Your assignment: Every entry below must appear again, exactly as written.

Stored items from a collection
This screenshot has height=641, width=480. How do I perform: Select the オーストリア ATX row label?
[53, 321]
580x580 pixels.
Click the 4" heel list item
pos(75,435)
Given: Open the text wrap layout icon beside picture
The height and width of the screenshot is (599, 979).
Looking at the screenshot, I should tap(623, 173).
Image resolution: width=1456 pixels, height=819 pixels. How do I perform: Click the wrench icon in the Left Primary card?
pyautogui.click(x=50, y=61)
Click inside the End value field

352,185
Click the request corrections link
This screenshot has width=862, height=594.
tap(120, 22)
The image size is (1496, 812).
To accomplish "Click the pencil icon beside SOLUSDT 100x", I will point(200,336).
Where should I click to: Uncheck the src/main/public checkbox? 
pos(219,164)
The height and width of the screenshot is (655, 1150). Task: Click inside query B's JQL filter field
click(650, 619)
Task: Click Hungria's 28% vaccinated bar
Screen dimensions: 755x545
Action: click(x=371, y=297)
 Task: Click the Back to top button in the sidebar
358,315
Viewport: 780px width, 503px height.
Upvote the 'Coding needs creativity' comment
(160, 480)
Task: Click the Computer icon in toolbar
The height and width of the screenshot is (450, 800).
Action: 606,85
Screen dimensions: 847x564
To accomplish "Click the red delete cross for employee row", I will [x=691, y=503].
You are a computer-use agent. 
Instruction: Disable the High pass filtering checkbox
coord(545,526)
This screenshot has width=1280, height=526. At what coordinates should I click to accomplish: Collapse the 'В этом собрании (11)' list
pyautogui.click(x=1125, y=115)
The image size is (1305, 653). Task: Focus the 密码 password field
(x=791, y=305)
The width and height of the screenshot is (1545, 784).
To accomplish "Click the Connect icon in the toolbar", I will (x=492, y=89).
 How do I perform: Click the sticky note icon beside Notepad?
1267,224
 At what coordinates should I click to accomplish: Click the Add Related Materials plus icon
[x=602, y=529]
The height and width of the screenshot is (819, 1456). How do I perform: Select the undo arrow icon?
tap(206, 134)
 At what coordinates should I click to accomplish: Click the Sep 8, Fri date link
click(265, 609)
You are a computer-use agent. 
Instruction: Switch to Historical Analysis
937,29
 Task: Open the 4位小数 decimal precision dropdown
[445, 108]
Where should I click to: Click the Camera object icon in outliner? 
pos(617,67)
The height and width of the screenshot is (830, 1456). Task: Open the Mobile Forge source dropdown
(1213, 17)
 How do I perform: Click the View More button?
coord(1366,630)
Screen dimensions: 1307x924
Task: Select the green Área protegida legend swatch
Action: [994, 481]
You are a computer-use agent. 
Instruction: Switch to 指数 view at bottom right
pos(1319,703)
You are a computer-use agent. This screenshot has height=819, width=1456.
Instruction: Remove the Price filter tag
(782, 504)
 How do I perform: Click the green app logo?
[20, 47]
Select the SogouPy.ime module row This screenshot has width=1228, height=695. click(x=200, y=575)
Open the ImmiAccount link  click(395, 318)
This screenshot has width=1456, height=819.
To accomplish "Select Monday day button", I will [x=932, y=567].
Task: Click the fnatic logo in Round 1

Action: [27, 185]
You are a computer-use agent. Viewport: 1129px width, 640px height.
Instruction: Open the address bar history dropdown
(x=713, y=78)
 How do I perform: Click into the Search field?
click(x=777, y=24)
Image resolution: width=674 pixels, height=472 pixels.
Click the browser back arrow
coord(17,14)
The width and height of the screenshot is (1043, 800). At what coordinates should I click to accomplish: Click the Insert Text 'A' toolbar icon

Response to the task:
This screenshot has height=641, width=480. How do I perform: Select the オーストリア ATX row label?
[53, 321]
580x580 pixels.
Click the 4" heel list item
pos(75,435)
Given: Open the text wrap layout icon beside picture
The height and width of the screenshot is (599, 979).
Looking at the screenshot, I should tap(623, 173).
Image resolution: width=1456 pixels, height=819 pixels. How do I perform: Click the wrench icon in the Left Primary card?
pyautogui.click(x=50, y=61)
Click inside the End value field

352,185
Click the request corrections link
This screenshot has width=862, height=594.
tap(120, 22)
The image size is (1496, 812).
To accomplish "Click the pencil icon beside SOLUSDT 100x", I will point(200,336).
Where should I click to: Uncheck the src/main/public checkbox? 
pos(219,164)
The height and width of the screenshot is (655, 1150). Task: Click inside query B's JQL filter field
click(650, 619)
Task: Click Hungria's 28% vaccinated bar
Screen dimensions: 755x545
Action: click(x=371, y=297)
 Task: Click the Back to top button in the sidebar
358,315
Viewport: 780px width, 503px height.
Upvote the 'Coding needs creativity' comment
(160, 480)
Task: Click the Computer icon in toolbar
The height and width of the screenshot is (450, 800).
Action: 606,85
Screen dimensions: 847x564
To accomplish "Click the red delete cross for employee row", I will [x=691, y=503].
You are a computer-use agent. 
Instruction: Disable the High pass filtering checkbox
coord(545,526)
This screenshot has width=1280, height=526. At what coordinates should I click to accomplish: Collapse the 'В этом собрании (11)' list
pyautogui.click(x=1125, y=115)
The image size is (1305, 653). Task: Focus the 密码 password field
(x=791, y=305)
The width and height of the screenshot is (1545, 784).
To accomplish "Click the Connect icon in the toolbar", I will (x=492, y=89).
 How do I perform: Click the sticky note icon beside Notepad?
1267,224
 At what coordinates should I click to accomplish: Click the Add Related Materials plus icon
[x=602, y=529]
The height and width of the screenshot is (819, 1456). How do I perform: Select the undo arrow icon?
tap(206, 134)
 At what coordinates should I click to accomplish: Click the Sep 8, Fri date link
click(265, 609)
You are a computer-use agent. 
Instruction: Switch to Historical Analysis
937,29
 Task: Open the 4位小数 decimal precision dropdown
[445, 108]
Where should I click to: Click the Camera object icon in outliner? 
pos(617,67)
The height and width of the screenshot is (830, 1456). Task: Open the Mobile Forge source dropdown
(1213, 17)
 How do I perform: Click the View More button?
coord(1366,630)
Screen dimensions: 1307x924
Task: Select the green Área protegida legend swatch
Action: [994, 481]
You are a computer-use agent. 
Instruction: Switch to 指数 view at bottom right
pos(1319,703)
You are a computer-use agent. This screenshot has height=819, width=1456.
Instruction: Remove the Price filter tag
(782, 504)
 How do I perform: Click the green app logo?
[20, 47]
Select the SogouPy.ime module row This screenshot has width=1228, height=695. click(x=200, y=575)
Open the ImmiAccount link  click(395, 318)
This screenshot has width=1456, height=819.
To accomplish "Select Monday day button", I will [x=932, y=567].
Task: Click the fnatic logo in Round 1

Action: [27, 185]
You are a computer-use agent. Viewport: 1129px width, 640px height.
Instruction: Open the address bar history dropdown
(x=713, y=78)
 How do I perform: Click into the Search field?
click(x=777, y=24)
Image resolution: width=674 pixels, height=472 pixels.
Click the browser back arrow
coord(17,14)
The width and height of the screenshot is (1043, 800). At what coordinates should I click to accomplish: Click the Insert Text 'A' toolbar icon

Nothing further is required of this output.